Let's implement this solution in PHP: 567. Permutation in String

<?php
/**
 * @param String $s1
 * @param String $s2
 * @return Boolean
 */
function checkInclusion($s1, $s2) {
    $len1 = strlen($s1);
    $len2 = strlen($s2);

    // If s1 is longer than s2, s2 can't contain any permutation of s1
    if ($len1 > $len2) {
        return false;
    }

    // Initialize frequency arrays for s1 and the current window of s2
    $count1 = array_fill(0, 26, 0);
    $count2 = array_fill(0, 26, 0);

    // Fill the count array for s1 and the first window of s2
    for ($i = 0; $i < $len1; $i++) {
        $count1[ord($s1[$i]) - ord('a')]++;
        $count2[ord($s2[$i]) - ord('a')]++;
    }

    // Check if the first window matches
    if ($count1 == $count2) {
        return true;
    }

    // Start sliding the window
    for ($i = $len1; $i < $len2; $i++) {
        // Add the current character to the window
        $count2[ord($s2[$i]) - ord('a')]++;

        // Remove the character that is left out of the window
        $count2[ord($s2[$i - $len1]) - ord('a')]--;

        // Check if the window matches
        if ($count1 == $count2) {
            return true;
        }
    }

    // If no matching window was found, return false
    return false;
}

// Example usage
$s1 = "ab";
$s2 = "eidbaooo";
echo checkInclusion($s1, $s2) ? "true" : "false"; // Output: true
?>

Explanation:

  1. Frequency Arrays:

    • We use two arrays (count1 for s1 and count2 for the sliding window in s2) of size 26, corresponding to the 26 lowercase letters.
    • Each array keeps track of how many times each character appears.
  2. Sliding Window:

    • We first initialize the frequency of the first window (the first len1 characters of s2) and compare it to count1.
    • Then, we slide the window one character at a time.

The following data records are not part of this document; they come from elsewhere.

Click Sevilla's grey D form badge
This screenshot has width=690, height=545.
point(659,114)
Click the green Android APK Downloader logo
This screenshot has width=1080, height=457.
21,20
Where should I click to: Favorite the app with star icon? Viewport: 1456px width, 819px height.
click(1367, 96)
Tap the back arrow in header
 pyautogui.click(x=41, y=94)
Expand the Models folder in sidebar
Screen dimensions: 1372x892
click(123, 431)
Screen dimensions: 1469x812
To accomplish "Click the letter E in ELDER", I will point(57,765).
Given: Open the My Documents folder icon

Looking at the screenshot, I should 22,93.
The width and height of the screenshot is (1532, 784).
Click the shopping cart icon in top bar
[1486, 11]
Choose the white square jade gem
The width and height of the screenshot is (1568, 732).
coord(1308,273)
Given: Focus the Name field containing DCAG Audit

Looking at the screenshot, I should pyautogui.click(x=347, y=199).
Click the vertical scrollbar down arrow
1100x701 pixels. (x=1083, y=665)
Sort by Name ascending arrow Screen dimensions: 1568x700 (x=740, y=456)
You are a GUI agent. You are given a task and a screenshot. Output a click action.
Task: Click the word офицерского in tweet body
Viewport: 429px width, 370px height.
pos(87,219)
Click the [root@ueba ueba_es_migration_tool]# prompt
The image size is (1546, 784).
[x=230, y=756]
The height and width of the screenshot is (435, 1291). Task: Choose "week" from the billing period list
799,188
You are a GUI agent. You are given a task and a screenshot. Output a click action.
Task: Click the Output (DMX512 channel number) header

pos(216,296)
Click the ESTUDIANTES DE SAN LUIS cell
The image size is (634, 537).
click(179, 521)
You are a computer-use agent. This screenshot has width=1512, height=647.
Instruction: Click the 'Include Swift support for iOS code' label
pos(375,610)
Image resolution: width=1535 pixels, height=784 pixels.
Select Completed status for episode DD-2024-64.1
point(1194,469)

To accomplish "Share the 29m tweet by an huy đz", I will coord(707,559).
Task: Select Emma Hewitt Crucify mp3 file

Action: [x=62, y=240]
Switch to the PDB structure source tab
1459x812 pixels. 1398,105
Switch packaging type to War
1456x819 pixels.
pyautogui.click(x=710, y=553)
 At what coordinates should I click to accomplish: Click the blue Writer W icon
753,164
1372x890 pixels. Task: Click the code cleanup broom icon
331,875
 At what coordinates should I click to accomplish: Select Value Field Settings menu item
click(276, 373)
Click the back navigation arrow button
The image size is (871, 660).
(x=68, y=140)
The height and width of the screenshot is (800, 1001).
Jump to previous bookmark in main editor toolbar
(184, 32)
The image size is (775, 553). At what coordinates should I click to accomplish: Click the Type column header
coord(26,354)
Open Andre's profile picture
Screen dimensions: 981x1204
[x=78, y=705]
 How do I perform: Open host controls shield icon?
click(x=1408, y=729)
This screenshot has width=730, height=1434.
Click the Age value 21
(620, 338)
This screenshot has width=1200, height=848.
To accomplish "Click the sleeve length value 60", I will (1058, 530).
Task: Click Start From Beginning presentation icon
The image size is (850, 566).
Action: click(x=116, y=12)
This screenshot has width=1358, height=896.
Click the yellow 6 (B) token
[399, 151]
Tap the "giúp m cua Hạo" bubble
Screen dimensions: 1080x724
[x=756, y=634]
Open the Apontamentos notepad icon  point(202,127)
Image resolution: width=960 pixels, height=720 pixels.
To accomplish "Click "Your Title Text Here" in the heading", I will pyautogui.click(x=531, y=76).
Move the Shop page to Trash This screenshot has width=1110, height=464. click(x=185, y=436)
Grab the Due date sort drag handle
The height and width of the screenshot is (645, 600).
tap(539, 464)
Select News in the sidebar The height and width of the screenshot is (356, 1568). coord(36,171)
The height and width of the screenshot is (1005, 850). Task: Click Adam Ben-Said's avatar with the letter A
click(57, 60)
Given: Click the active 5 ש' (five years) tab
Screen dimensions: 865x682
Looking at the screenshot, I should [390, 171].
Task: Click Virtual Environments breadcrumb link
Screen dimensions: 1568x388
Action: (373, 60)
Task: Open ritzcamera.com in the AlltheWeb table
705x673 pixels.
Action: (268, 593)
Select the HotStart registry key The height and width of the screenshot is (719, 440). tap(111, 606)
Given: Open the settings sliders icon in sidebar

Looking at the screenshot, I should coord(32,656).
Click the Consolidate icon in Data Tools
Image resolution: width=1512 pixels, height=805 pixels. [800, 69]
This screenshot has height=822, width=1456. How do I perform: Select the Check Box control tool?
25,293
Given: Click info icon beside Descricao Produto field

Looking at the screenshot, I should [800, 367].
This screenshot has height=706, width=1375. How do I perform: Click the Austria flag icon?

For each step, we update the frequency array by:
      • Adding the character that is entering the window.
      • Removing the character that is leaving the window.
    • After each slide, we compare the two frequency arrays.
  3. Efficiency:

    • Instead of recalculating the frequency for every new window, we efficiently update the frequency array by adjusting just two characters.
    • This gives an overall time complexity of O(n), where n is the length of s2.

Time and Space Complexity:

This approach ensures that the solution is efficient even for larger inputs.